Reading passage:
=== Section Start ===
Saturday, February 15, 2014

Stopping rules and Bayesian analysis

I happened to receive two questions about stopping rules on the same day.
First, from Tom Cunningham:
I’ve been arguing with my colleagues about whether the stopping rule is relevant (a presenter disclosed that he went out to collect more data because the first experiment didn’t get significant results) — and I believe you have some qualifications to the Bayesian irrelevance argument but I don’t properly understand them.
Then, from Benjamin Kay:
I have a question that may be of interest for your blog. I was reading about the early history of AIDS and learned that the the trial of AZT was ended early because it was so effective:
The trial reported in the New England Journal of medicine, had produced a dramatic result. Before the planned 24 week duration of the study, after a mean period of participation of about 120 days, nineteen participants receiving placebo had died while there was only a single death among those receiving AZT. This appeared to be a momentous breakthrough and accordingly there was no restraint at all in reporting the result; prominent researchers triumphantly proclaimed the drug to be “a ray of hope” and “a light at the end of the tunnel”. Because of this dramatic effect, the placebo arm of the study was discontinued and all participants offered 1500mg of AZT daily.
It is my understanding that this is reasonably common when they do drug studies on humans. If the treatment is much, much better than the control it is considered unethical to continue the planned study and they end it early.
I certainly understand the sentiment behind that. However, I know that it isn’t kosher to keep adding time or sample to an experiment until you find a result, and isn’t this a bit like that? Shouldn’t we expect regression to the mean and all that?
=== Section End ===
Exercise brief: Please list every figure written in digits in the quoted account of the AZT trial in the blog post, along with what each one measures. These items were gathered from a different source than the blog post.

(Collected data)
=== Section Start ===
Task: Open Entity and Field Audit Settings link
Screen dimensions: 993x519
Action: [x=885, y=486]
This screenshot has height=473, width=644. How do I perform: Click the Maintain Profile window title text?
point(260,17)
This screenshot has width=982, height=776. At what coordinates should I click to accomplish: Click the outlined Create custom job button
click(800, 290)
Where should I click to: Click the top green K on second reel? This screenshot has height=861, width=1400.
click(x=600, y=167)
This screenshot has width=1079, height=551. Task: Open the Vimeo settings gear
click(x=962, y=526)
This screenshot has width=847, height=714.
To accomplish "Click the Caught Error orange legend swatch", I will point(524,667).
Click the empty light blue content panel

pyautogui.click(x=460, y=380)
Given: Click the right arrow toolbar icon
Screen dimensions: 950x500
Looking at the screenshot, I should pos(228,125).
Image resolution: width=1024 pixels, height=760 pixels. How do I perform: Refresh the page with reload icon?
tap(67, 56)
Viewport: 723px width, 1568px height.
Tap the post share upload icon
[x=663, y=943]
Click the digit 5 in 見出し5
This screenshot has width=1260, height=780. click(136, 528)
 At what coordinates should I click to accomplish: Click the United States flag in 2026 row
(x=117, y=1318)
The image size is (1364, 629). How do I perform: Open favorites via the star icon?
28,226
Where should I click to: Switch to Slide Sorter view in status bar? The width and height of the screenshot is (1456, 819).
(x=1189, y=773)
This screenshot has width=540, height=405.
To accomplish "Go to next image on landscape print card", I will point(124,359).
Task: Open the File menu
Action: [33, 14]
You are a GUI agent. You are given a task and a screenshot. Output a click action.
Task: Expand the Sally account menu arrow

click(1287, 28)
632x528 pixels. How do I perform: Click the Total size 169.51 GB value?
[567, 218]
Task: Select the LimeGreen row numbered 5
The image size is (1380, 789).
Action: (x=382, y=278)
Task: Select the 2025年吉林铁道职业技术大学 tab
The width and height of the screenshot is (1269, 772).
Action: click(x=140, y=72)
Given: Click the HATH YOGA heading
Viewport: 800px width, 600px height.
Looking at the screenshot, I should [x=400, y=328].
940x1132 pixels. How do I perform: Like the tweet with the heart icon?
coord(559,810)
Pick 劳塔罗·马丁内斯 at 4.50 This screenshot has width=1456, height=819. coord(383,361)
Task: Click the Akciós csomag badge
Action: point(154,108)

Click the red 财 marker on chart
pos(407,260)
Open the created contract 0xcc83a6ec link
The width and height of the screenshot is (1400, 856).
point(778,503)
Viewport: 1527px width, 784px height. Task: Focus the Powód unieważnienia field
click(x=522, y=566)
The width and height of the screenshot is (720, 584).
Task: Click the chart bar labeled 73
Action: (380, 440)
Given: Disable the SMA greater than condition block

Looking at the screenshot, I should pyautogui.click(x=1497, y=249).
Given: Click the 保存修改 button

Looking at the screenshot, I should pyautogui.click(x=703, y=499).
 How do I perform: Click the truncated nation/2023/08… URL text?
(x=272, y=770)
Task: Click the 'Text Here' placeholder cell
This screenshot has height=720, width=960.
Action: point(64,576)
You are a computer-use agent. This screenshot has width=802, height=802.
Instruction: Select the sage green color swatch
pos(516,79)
=== Section End ===
Response below:
- 24: the planned duration of the study, in weeks
- 120: the approximate mean period of participation, in days
- 1500: the daily dose of AZT, in mg, offered to all participants